Grade requirements for student loans ‘would be attack on working class learners’

Student loan repayments will start at a lower salary threshold of £25,000 from 2023/24 (Chris Ison/PA) (PA Archive)
Student loan repayments will start at a lower salary threshold of £25,000 from 2023/24 (Chris Ison/PA) (PA Archive)

Plans to consider minimum grade requirements for student loans are an “attack” on poorer pupils and “fly in the face of the levelling up agenda”, a university staff union has said.

On Thursday, the Government unveiled its response to the Augar review into higher education (HE) funding.

Student loan repayments will start at a lower salary threshold of £25,000 from 2023/24, and students will repay loans over 40 years instead of 30.

A new consultation will consider whether students without at least a GCSE pass in English and maths or two E grade A-levels should access student loans.
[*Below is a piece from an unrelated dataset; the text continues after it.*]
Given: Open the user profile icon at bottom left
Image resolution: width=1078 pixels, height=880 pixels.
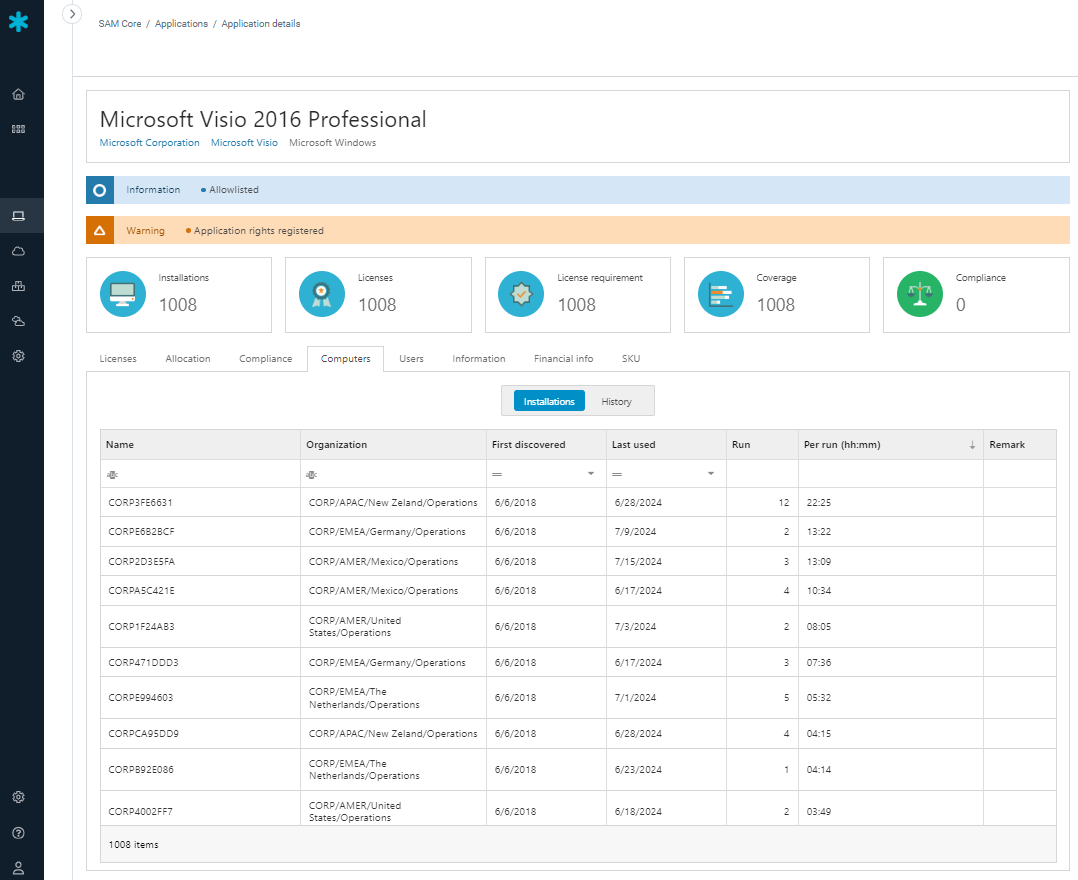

Eligibility requirements threaten to make this situation worse, creating huge pressure on schools and colleges to inflate grades so that their students get into university

Jo Grady, University and College Union

University and College Union general secretary Jo Grady said the plans for minimum grade requirements for student loans were “an attack on working class learners and fly in the face of the levelling up agenda”.

She said the Government appeared “determined to shut the door on those it thinks aren’t worthy of going to university”.

“We saw during the pandemic that those from better-off backgrounds benefited most from grade inflation, with private schools gaming the system,” Ms Grady said.

“Eligibility requirements threaten to make this situation worse, creating huge pressure on schools and colleges to inflate grades so that their students get into university, and further entrenching the divide between private and state schools.”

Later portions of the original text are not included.